Lovelorn souls lined up on Norfolk and Suffolk headlands not many sugar-beet seasons ago 
to tease each other with brown paper parcels criss-crossed by yards of bindertwine. Pulses raced, knees trembled and fingers fumbled as quivering targets of Cupid’s rustic arrows uncovered items loaded with sensuality and significance.

Those of a more bashful disposition could retire to the nearest tumbledown barn or cowshed to unleash their emotions and hide their blushes. Ah, the blessings of a truly common agricultural policy with a crop of set-aside emotions!

What unbridled joy greeted 
that telling crease in a shiny buskin or certain sort of 
wrinkle or darn in an elastic stocking waiting to be lifted out and loved. Little clues as to which low joint they might have come from. Little reminders of how the practical can live with the passionate.

The more daring would snip a button from a liberty bodice or pair of fleecy combinations and attach that to a hastily-scrawled note which read: “Thass just a start for proper fun, O woe is me – I ent undone!”

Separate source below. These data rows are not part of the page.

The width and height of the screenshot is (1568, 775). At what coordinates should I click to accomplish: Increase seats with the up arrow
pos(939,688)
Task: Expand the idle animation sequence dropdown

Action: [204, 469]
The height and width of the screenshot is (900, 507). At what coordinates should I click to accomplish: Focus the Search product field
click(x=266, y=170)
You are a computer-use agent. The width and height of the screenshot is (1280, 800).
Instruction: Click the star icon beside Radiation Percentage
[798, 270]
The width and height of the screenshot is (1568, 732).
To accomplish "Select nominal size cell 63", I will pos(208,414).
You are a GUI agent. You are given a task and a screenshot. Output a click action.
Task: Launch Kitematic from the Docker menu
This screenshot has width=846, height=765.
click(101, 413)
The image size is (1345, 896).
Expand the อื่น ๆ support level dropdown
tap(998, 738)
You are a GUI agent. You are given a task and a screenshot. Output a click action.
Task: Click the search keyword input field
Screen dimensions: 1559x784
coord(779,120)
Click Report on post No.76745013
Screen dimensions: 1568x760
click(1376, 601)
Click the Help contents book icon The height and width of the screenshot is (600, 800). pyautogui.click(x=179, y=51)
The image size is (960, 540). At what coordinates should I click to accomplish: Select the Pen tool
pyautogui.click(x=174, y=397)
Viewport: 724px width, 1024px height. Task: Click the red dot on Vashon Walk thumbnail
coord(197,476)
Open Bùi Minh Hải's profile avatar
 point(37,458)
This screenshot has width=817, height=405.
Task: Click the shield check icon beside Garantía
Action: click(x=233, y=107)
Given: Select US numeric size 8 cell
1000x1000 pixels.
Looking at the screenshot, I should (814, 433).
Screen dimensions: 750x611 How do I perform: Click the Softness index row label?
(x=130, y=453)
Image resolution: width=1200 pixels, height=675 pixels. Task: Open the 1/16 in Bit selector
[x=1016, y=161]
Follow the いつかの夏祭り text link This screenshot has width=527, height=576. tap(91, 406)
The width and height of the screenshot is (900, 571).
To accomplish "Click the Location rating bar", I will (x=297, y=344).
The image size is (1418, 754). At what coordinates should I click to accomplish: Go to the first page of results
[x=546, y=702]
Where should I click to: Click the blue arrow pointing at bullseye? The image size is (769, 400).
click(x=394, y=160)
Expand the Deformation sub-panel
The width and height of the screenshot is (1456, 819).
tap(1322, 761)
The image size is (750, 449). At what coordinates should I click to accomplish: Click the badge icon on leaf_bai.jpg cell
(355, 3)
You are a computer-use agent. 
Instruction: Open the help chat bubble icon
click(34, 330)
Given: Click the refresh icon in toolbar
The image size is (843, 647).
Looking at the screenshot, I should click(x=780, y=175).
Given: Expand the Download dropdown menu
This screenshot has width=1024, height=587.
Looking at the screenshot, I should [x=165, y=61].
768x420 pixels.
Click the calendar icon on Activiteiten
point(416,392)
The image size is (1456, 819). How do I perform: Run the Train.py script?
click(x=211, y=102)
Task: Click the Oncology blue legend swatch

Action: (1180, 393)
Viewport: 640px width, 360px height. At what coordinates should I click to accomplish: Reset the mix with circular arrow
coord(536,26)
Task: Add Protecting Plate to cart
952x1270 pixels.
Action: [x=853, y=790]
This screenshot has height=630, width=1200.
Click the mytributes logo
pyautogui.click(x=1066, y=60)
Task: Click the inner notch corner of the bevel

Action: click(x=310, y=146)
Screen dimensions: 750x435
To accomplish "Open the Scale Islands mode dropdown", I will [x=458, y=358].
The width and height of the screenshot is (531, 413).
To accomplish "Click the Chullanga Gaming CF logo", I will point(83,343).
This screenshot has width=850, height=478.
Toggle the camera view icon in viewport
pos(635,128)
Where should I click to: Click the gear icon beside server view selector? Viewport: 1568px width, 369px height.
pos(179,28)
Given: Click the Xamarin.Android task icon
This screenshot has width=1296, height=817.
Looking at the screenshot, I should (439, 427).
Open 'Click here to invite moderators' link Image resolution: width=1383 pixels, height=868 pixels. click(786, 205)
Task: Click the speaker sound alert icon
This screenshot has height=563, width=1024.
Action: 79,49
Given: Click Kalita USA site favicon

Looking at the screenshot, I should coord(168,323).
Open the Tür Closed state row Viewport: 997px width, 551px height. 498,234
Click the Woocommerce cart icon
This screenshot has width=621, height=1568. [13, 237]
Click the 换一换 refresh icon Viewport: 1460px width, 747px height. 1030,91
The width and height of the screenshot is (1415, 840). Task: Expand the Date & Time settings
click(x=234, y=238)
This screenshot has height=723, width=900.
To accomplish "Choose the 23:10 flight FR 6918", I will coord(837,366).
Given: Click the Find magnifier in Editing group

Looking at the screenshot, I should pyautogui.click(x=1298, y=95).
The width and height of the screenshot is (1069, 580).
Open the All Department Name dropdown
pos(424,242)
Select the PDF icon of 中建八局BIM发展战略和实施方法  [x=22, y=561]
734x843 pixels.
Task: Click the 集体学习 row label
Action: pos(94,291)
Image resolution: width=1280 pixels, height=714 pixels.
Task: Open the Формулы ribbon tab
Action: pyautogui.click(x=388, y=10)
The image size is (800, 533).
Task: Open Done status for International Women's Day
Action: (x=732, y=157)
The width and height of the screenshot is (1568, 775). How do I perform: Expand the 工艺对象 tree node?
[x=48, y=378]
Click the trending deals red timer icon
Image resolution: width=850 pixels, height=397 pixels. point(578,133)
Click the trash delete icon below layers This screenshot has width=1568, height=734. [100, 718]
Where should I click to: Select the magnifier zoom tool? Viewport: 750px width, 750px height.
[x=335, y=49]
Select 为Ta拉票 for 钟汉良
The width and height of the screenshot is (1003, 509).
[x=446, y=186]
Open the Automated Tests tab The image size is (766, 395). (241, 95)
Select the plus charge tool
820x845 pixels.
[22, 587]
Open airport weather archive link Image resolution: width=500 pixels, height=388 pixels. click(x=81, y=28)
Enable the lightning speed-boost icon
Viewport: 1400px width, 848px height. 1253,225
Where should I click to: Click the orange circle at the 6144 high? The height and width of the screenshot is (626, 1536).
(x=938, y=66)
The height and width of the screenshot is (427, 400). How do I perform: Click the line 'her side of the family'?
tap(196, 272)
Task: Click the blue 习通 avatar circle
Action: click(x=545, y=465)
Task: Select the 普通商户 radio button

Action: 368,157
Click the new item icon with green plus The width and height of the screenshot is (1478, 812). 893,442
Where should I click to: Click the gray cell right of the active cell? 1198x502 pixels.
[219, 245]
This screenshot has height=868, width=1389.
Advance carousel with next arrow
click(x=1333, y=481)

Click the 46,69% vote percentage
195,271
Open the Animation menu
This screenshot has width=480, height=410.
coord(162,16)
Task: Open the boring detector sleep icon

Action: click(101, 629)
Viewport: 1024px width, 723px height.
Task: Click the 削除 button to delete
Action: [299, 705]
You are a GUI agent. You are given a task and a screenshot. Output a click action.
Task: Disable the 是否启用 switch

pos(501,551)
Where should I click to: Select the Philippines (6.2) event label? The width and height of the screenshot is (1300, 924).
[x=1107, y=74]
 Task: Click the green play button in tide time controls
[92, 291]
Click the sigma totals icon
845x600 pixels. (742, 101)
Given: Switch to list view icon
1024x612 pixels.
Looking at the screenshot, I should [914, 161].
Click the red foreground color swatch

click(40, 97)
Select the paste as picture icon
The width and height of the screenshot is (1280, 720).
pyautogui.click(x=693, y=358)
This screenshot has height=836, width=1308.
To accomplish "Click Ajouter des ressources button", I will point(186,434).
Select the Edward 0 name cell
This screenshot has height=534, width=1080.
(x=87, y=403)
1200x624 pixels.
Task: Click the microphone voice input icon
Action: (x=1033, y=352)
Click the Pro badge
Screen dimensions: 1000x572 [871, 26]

For purists, Valentine tradition reached a climax in the parish of St Just-near-Trunch with the exchanging of embroidered underwear as highlighted in that classic of country life, Prewd and Prejudice, by Chris Sugden and Sid Kipper.

It follows the adventures of Miriam Prewd in 1904 as she leaves polite London society for the depths of rural Norfolk.

Her efforts to win the hand of the dashing Doyley Silver-Darling lean heavily on the local custom of sending the object of one’s affections a certain item of apparel embroidered with an appropriate message or design.

Apparently, much of the needlework was extremely delicate with charmingly innocent motifs such as a bird in a bush, a man in a boat or a cuckoo in a nest. Fine examples of this unique art form can be seen in the local museum on any washday.

Somewhere in Norfolk or the Waveney Valley – my cultural records, sadly, do not specify – it used to be customary to celebrate Tight Garter Day as part of Valentine jollifications. A dozen unmarried men under 30 years old formed an orderly queue on the village green dressed in “bucolic attire” of smock, felt hat and loose-fitting pantaloons.

Selected unwed maidens were then ushered forward to place garters round the left leg of their chosen swain – numbers were drawn from a hat – and to pull it tight to the point of unbearable pain as an indication of close attachment to come.

Should any couple get married before the next St Valentine’s Day, and find affordable housing locally in the meantime, the parish had to provide a reward of 50 guineas and a free wedding reception.

Another popular ritual believed to have survived into the late 1800s in and around the coastal settlement of Winterton saw young fishermen and “comely mawthers” daub their faces 
with woad as the sun rose on February 14.

Those with matching colours paired up to dance before the village elders who chose the couple with “runniest cheeks and boldest strides” to serve as fishing king and queen. The ceremony inevitably became known as the St Valentine’s Day Mascara.

Lords of the manor in eastern Norfolk used the date to dispense hot pennies among the poor and needy children of the parish just to let them know money burnt a hole in their pockets. Other fine old customs have been washed away by the rising tide of commercialism and cynicism.

Some might claim the only remaining tests of true romance are whether you can endure the thought of cutting your sweetheart’s toenails or ignore your favourite three times in a row while sharing a box of chocolates

For all that, we must try to uphold this fine motto from P G Wodehouse: “Love and let love … with the one stipulation that people who love in glass houses should breathe on the windows”.